● **Task goal**: Revise the records below, substituting "Give the location of" for every occurrence of "Find the location of" and leaving everything else unchanged.

Stored items
★ ★ ★

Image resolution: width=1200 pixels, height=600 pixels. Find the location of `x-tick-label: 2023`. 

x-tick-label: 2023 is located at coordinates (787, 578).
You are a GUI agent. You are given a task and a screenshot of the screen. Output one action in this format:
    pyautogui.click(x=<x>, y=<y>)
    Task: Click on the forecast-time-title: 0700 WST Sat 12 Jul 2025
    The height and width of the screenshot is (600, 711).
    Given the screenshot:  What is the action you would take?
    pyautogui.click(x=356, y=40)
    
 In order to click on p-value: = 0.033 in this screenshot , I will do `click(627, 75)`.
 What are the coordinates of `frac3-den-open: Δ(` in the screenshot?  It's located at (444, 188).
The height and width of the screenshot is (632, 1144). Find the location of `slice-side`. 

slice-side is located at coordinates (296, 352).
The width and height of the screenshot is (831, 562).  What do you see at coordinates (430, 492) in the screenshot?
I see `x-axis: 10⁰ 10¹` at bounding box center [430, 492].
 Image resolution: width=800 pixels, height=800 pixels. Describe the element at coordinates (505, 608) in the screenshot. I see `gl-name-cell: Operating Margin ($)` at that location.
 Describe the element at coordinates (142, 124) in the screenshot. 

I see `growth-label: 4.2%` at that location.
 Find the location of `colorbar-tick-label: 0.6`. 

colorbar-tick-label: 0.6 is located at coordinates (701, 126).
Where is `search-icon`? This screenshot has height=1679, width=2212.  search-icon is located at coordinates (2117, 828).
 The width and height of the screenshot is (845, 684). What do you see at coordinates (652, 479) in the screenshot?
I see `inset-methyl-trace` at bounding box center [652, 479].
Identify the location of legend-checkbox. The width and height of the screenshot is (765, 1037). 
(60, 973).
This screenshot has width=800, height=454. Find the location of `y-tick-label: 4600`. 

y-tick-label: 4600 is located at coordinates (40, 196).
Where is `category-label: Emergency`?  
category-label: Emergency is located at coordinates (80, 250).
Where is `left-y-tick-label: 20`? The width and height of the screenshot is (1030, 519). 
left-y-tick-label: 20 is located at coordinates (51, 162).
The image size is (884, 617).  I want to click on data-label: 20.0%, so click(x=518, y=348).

★ ★ ★

● **Result of the task**:
Image resolution: width=1200 pixels, height=600 pixels. Give the location of `x-tick-label: 2023`. 

x-tick-label: 2023 is located at coordinates (787, 578).
You are a GUI agent. You are given a task and a screenshot of the screen. Output one action in this format:
    pyautogui.click(x=<x>, y=<y>)
    Task: Click on the forecast-time-title: 0700 WST Sat 12 Jul 2025
    The height and width of the screenshot is (600, 711).
    Given the screenshot:  What is the action you would take?
    pyautogui.click(x=356, y=40)
    
 In order to click on p-value: = 0.033 in this screenshot , I will do `click(627, 75)`.
 What are the coordinates of `frac3-den-open: Δ(` in the screenshot?  It's located at (444, 188).
The height and width of the screenshot is (632, 1144). Give the location of `slice-side`. 

slice-side is located at coordinates (296, 352).
The width and height of the screenshot is (831, 562).  What do you see at coordinates (430, 492) in the screenshot?
I see `x-axis: 10⁰ 10¹` at bounding box center [430, 492].
 Image resolution: width=800 pixels, height=800 pixels. Describe the element at coordinates (505, 608) in the screenshot. I see `gl-name-cell: Operating Margin ($)` at that location.
 Describe the element at coordinates (142, 124) in the screenshot. 

I see `growth-label: 4.2%` at that location.
 Give the location of `colorbar-tick-label: 0.6`. 

colorbar-tick-label: 0.6 is located at coordinates (701, 126).
Where is `search-icon`? This screenshot has height=1679, width=2212.  search-icon is located at coordinates (2117, 828).
 The width and height of the screenshot is (845, 684). What do you see at coordinates (652, 479) in the screenshot?
I see `inset-methyl-trace` at bounding box center [652, 479].
Identify the location of legend-checkbox. The width and height of the screenshot is (765, 1037). 
(60, 973).
This screenshot has width=800, height=454. Give the location of `y-tick-label: 4600`. 

y-tick-label: 4600 is located at coordinates (40, 196).
Where is `category-label: Emergency`?  
category-label: Emergency is located at coordinates (80, 250).
Where is `left-y-tick-label: 20`? The width and height of the screenshot is (1030, 519). 
left-y-tick-label: 20 is located at coordinates (51, 162).
The image size is (884, 617).  I want to click on data-label: 20.0%, so click(x=518, y=348).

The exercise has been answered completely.